Poi gli accenni alla Linea Calda. Perché era stata così precisa sulla destinazione? Doveva essere stato il suo strano senso dell’umorismo a farle suggerire che potessero considerare la possibilità di andare su 70 Ophiucus. La maggiore penetrazione umana nello spazio interstellare non era superiore a mezzo anno luce; 70 Ophiucus era a diciassette. Ma aveva fatto una pausa — non era vero? — prima di citare la stella.
Dalla sua prima visita la stanza d’ingresso era cambiata. La parete antistante la camera stagna era stata abbattuta e le poltrone non erano più fissate al suolo. Adesso la stanza era ingombra di strani mobili antichi, tanto che non capivano come sarebbero riusciti ad arrivare dall’altra parte.
Al di là di quella confusione comparve Javelin. Era la prima volta che la vedevano, anche se c’erano troppe cose in mezzo.
«Salve, laggiù!» gridò, guardandoli attraverso i mobili. «Dovrete aiutarmi a caricare questa roba sullo scooter prima di sistemarvi. Non ce la farei a decollare con tutto questo carico.» Poi, più veloce dell’occhio umano, fu accanto a loro.

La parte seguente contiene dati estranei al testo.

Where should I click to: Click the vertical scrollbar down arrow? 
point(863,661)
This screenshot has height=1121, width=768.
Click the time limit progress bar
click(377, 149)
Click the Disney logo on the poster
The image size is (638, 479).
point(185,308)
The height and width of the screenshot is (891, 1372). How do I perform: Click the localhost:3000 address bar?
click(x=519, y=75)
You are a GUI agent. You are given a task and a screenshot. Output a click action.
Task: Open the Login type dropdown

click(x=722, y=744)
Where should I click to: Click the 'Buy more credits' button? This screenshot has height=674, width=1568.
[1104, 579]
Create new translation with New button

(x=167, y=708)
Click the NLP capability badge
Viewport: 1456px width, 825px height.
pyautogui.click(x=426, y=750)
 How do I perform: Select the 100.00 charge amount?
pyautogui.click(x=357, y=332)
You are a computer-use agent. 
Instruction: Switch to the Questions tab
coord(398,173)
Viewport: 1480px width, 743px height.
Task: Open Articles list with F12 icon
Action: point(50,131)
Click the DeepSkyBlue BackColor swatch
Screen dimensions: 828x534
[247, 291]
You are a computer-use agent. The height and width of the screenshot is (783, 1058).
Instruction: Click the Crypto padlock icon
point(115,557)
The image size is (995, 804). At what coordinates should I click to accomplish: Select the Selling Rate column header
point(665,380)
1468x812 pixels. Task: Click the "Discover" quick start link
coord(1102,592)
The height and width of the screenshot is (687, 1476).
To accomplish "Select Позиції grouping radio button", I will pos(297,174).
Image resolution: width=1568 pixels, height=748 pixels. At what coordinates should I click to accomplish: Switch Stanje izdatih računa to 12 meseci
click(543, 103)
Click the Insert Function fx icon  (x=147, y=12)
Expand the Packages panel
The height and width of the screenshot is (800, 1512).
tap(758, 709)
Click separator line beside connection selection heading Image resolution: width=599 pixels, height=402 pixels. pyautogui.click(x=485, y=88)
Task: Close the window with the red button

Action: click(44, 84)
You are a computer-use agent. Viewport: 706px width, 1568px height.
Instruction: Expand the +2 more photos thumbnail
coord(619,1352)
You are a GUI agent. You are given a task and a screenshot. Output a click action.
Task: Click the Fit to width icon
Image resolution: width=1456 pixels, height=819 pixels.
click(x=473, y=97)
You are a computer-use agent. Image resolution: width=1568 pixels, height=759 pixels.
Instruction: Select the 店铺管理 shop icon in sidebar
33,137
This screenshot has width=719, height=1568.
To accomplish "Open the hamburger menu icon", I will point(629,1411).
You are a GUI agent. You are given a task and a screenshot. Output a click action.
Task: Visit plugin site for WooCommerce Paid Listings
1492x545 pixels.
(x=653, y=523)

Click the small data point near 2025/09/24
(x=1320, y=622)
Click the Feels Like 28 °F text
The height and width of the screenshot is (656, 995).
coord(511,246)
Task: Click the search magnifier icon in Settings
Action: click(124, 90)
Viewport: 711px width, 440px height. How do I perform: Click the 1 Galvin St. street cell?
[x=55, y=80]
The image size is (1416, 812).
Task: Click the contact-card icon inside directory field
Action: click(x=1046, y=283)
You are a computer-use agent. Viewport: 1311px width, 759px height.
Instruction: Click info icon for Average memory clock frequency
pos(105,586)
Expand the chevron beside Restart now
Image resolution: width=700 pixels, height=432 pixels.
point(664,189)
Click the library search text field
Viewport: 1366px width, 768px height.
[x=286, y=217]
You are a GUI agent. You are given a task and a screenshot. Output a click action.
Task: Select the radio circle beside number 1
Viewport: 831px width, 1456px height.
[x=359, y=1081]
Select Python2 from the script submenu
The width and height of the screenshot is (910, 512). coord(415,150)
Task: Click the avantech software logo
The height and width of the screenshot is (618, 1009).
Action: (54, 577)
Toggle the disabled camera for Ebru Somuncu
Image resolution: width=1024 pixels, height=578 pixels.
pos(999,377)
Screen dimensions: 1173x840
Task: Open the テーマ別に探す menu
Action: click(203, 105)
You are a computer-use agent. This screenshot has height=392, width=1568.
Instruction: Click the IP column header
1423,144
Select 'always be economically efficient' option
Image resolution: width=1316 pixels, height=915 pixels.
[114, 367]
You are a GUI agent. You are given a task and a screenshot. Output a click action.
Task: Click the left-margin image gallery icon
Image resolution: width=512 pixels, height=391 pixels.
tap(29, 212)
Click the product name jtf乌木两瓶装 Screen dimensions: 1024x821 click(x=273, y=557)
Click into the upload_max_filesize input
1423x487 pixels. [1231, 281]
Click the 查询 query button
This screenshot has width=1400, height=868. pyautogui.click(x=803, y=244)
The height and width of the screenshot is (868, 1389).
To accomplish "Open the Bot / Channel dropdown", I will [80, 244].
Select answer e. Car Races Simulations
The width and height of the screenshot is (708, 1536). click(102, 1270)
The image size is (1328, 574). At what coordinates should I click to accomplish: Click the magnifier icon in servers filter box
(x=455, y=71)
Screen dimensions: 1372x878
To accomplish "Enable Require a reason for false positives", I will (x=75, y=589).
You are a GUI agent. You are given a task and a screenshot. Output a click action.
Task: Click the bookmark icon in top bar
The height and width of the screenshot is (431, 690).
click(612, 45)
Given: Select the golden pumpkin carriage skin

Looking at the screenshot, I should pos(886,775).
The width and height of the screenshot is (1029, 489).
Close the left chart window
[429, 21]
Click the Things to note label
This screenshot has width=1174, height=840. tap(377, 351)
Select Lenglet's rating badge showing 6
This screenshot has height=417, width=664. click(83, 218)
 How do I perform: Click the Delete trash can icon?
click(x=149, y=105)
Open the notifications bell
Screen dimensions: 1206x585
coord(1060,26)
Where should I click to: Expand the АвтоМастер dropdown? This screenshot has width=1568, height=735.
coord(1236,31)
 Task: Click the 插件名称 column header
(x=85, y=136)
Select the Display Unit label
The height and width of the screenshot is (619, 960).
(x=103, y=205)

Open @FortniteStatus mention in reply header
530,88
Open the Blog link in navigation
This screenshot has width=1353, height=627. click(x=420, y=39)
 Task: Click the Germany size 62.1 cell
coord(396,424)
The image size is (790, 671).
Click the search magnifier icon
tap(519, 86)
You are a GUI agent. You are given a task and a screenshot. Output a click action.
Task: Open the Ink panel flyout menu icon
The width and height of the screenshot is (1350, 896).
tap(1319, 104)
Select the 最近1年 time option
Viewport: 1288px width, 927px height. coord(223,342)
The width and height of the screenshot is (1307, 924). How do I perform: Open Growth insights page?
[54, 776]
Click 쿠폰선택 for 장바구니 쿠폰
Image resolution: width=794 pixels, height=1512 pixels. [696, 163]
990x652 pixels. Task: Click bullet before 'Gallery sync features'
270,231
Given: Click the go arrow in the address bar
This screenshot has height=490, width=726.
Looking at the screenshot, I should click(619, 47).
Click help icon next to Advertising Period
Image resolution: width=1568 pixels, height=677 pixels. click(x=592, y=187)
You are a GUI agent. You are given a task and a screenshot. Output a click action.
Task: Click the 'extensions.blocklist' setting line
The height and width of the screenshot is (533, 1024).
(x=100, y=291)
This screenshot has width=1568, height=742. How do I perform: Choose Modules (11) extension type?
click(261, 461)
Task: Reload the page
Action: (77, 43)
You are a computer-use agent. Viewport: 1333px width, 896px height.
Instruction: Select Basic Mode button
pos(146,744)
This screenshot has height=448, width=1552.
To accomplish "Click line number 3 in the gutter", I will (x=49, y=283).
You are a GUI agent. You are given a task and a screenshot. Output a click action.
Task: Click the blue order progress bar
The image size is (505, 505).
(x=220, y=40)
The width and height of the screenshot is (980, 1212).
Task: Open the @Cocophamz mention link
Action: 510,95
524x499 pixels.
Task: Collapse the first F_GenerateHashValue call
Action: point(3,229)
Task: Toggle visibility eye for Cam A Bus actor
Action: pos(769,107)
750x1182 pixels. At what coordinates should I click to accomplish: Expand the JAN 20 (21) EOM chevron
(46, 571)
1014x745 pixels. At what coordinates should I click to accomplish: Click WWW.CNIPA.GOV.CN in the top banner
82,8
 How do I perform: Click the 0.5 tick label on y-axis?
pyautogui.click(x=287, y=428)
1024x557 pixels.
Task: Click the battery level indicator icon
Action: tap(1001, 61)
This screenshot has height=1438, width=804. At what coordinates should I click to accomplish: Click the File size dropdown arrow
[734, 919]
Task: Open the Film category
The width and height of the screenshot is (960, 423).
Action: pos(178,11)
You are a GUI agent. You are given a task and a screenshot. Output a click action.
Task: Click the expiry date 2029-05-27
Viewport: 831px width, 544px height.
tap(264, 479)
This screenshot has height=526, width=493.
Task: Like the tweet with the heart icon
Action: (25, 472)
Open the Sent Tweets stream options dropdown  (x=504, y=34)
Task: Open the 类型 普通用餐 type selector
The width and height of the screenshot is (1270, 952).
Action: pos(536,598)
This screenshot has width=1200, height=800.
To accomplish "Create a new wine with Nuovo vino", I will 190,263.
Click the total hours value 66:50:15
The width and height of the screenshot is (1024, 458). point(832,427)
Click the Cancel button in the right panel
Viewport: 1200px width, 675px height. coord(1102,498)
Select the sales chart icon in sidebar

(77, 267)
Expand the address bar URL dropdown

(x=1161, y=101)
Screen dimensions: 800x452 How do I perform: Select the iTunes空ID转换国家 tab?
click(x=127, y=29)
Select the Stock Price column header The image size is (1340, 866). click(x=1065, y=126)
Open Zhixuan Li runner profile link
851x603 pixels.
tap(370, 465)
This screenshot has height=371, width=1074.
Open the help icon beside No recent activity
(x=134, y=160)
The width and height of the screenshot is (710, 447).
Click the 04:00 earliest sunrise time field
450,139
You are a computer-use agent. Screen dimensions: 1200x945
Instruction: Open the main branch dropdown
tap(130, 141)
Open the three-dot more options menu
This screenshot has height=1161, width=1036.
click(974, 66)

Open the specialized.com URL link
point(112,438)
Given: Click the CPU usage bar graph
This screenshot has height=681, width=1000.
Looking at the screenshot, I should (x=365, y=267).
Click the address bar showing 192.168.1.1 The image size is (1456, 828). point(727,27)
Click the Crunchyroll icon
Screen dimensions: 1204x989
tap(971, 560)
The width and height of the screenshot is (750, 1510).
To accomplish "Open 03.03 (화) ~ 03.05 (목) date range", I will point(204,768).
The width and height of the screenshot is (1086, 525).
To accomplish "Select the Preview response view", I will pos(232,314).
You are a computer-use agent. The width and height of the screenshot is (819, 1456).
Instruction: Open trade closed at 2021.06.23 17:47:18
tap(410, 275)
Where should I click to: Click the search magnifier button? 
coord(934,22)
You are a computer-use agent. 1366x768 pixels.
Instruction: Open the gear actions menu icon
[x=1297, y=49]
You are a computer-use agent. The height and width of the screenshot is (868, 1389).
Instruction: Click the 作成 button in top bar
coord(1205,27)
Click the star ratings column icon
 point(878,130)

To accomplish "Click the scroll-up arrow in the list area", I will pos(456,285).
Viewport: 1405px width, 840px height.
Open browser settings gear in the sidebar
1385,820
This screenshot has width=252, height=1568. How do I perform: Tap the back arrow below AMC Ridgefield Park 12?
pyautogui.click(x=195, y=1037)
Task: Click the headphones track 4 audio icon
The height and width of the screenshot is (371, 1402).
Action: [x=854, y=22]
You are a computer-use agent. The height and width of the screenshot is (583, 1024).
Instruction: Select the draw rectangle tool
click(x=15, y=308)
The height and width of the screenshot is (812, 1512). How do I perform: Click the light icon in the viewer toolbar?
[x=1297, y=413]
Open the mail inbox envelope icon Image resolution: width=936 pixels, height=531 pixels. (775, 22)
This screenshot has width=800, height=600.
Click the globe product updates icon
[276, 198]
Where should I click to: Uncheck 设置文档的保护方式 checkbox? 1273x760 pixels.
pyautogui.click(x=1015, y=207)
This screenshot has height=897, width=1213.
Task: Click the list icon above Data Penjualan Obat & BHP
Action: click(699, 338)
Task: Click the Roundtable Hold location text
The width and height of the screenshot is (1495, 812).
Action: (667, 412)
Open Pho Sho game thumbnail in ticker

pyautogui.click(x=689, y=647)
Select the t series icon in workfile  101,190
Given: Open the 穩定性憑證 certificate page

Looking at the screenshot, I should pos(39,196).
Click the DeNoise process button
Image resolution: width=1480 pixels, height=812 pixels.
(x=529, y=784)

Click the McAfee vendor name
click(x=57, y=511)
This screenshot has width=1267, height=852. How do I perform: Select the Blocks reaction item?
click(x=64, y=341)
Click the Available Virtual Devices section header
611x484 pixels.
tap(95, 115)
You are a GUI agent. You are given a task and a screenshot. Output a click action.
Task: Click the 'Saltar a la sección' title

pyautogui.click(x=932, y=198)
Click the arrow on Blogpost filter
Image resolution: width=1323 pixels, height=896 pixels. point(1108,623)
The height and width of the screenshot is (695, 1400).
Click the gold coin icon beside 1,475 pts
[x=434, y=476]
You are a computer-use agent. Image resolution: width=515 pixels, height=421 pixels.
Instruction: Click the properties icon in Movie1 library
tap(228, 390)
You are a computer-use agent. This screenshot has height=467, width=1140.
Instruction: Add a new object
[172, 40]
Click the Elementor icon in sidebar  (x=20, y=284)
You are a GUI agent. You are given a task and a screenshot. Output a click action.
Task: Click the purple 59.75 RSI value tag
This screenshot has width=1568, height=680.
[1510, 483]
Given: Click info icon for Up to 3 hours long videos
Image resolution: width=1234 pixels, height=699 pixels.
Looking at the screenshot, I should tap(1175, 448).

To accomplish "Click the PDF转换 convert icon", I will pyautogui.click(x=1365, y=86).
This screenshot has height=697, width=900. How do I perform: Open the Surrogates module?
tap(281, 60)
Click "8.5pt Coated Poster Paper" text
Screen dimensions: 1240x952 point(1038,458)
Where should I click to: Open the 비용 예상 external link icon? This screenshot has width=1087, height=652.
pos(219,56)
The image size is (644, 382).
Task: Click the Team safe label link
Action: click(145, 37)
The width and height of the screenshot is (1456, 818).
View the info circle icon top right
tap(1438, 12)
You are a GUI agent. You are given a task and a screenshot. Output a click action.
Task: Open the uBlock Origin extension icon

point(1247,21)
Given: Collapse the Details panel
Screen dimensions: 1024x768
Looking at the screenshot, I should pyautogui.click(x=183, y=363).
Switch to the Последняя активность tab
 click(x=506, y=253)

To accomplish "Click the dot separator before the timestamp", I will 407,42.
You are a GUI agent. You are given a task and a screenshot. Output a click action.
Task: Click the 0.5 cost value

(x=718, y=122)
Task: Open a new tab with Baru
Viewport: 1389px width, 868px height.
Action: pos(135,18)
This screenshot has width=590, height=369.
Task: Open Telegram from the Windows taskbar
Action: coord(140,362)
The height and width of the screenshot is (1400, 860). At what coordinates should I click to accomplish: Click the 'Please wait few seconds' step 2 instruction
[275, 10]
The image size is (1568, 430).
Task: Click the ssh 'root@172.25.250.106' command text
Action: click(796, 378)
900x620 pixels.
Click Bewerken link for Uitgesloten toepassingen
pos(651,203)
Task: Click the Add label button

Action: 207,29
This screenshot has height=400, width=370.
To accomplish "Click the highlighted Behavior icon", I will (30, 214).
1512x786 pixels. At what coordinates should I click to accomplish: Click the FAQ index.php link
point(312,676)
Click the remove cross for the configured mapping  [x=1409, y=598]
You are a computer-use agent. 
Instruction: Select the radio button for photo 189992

«Santa Madre Terra, non lo faccia più!» Vaffa sembrava sinceramente scossa. Anche Lilo era sconcertata. Il modo in cui Javelin si era fatta strada in quel labirinto apparentemente impenetrabile era stato sorprendente, incredibile.
Lilo guardò Javelin e vide un sottile cilindro di due metri, che si ingrossava gradatamente al centro e aveva una mano a ciascuna estremità. Il cilindro era flessibile in quattro punti, che rappresentavano il ginocchio, il fianco, la spalla e il gomito. Dalla «spalla», con un leggero angolo rispetto al resto del cilindro, spuntava la testa, con capelli castani tagliati corti. Indossava un semplice tubo azzurro di tessuto che le lasciava scoperti il braccio e la gamba.
Era Javelin, con il braccio alzato. Quando lo abbassava su un fianco, sembrava un grosso temperino.
Non si era semplicemente liberata del braccio destro e della gamba sinistra. Per gli spaziali era una cosa comune togliersi due arti, di solito le gambe. Javelin aveva raggiunto il culmine estetico della magrezza. La cassa toracica, la spalla destra e il fianco sinistro erano stati sostituiti da strutture plastiche. Si era liberata del rene sinistro, del polmone destro e di gran parte dell’intestino. Si era fatta ricostruire il gomito e il ginocchio con giunture a cuscinetto.